RDCongo: nouveau soupçon de tricherie électorale

RDCongo: nouveau soupçon de tricherie électorale

Par Marie-France Cros

Alors que la Commission électorale nationale indépendante (CENI) de République démocratique du Congo (RDC) a réceptionné mardi un premier lot de près de 18.000 isoloirs pour les élections du 23 décembre prochain, un nouveau soupçon surgit au sujet d’une possible tricherie.

C’est bien connu: on ne prête qu’aux riches. Après les fraudes électorales massives de 2011, qui ont maintenu le président Joseph Kabila au pouvoir – après un scrutin jugé par les observateurs « non crédible » – les Congolais surveillent de près la Commission nationale électorale indépendante (CENI). C’est celle de 2011, en effet, qui avait été le pilier de la fraude.

« Atténuer le risque » de tricherie

Le vice-président de celle-ci a réceptionné le 18 septembre 17.944 isoloirs où seront installées les machines à voter imposées par la Ceni bien qu’elles soient jugées illégales par l’opposition. En début de semaine, des experts britanniques de la Westminster Fondation for Democracy ont rendu leur rapport sur ces machines controversées, accusées par l’opposition d’être prévues pour organiser une tricherie électorale en faveur du candidat du pouvoir sortant, Emmanuel Ramazani Shadary, président du parti kabiliste PPRD.

Si les kabilistes présentent volontiers ce rapport comme « favorable » (« des experts britanniques donnent leur quittus », titrait lundi l’Avenir, kabiliste), la réalité est tout autre: les experts britanniques indiquent 15 modifications à apporter à l’utilisation annoncée de cette machine pour « atténuer le risque » de tricherie.

Alors que rien encore n’indique que la Ceni soit disposée à apporter ces modifications, un bon connaisseur des élections congolaises souligne, pour La Libre Afrique, un point passé jusqu’ici inaperçu.

Autant de fois qu’il veut

Le 24 décembre dernier, à la Noël, une modification a été apportée à l’article 58 de la loi organisant les élections. Jusque-là, le texte prévoyait qu' »aucun électeur ne peut porter assistance à plus d’un électeur » lors du vote. Cet alinéa a été supprimé.

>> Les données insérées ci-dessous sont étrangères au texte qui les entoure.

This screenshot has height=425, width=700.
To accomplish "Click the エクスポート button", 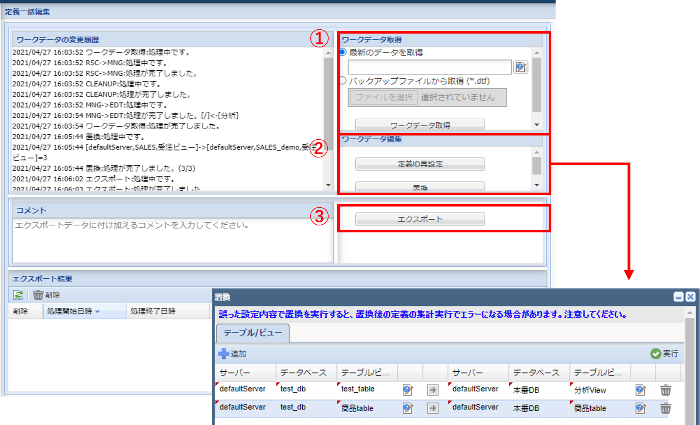I will 420,219.
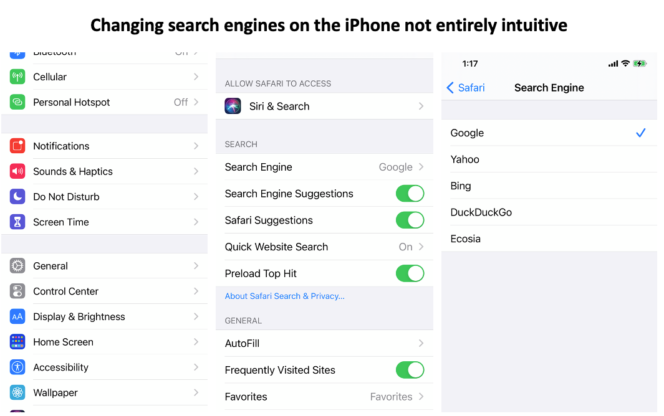The width and height of the screenshot is (664, 416).
Task: Open the Frequently Visited Sites toggle
Action: click(x=410, y=370)
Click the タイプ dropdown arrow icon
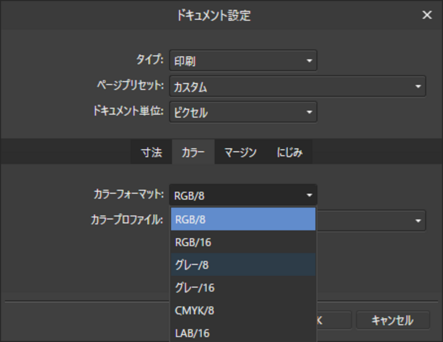Screen dimensions: 443x342 (309, 61)
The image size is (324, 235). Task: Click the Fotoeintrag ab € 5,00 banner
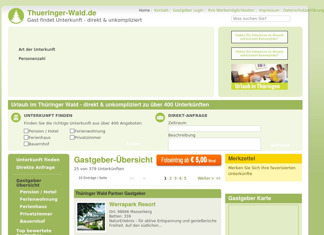tap(189, 160)
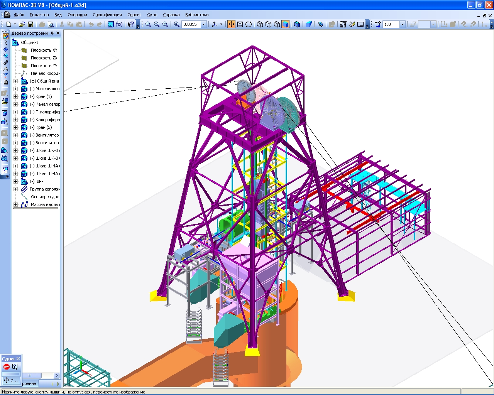
Task: Click the Zoom In magnifier icon
Action: click(157, 24)
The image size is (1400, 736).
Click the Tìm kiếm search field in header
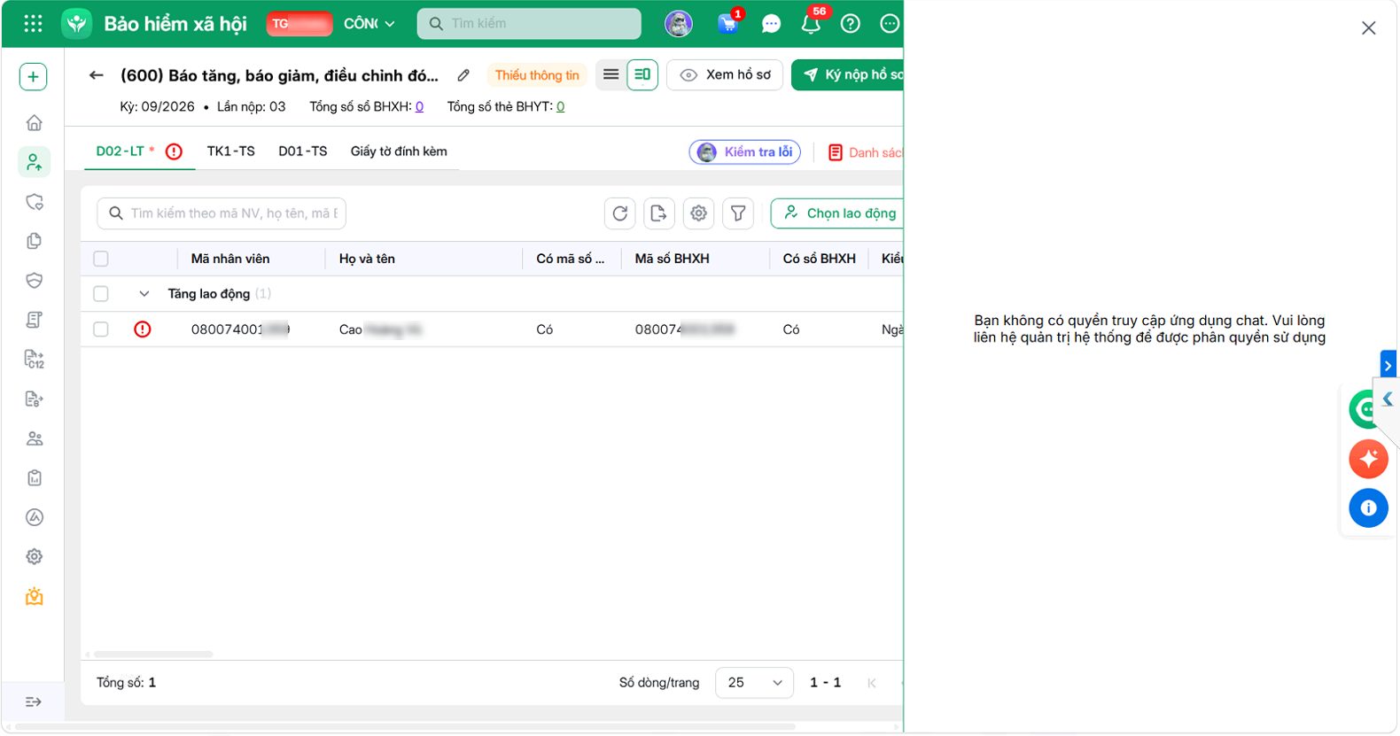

En raison de la difficulté qu’éprouveront des millions de Congolais non familiarisés avec l’informatique pour voter avec la machine, ils auront besoin d’aide pour exprimer leur vote. Ce sera fait, dans l’isoloir, très probablement par des techniciens de la Ceni. Et pour autant d’électeurs qu’ils le voudront puisqu’il n’y a désormais plus de limite à cette aide.

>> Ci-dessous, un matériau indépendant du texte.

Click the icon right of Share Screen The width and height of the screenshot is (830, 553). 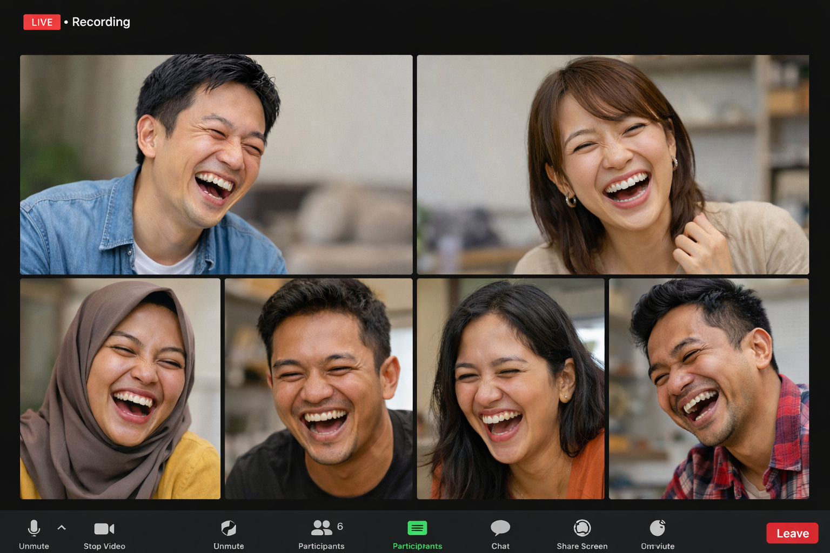tap(658, 528)
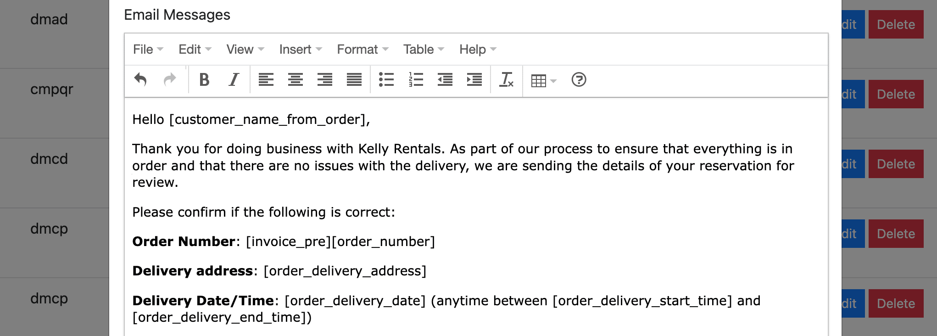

Bien sûr, un papier imprimé confirmera le vote. Mais combien de ruraux et/ou d’analphabètes vont y réagir et oser protester si le vote imprimé n’est pas celui qu’ils avaient souhaité? Car protester signifiera une longue discussion, une annulation du vote contesté et un nouveau vote à émettre – alors que de longue files d’attente sont prévues devant les bureaux de vote.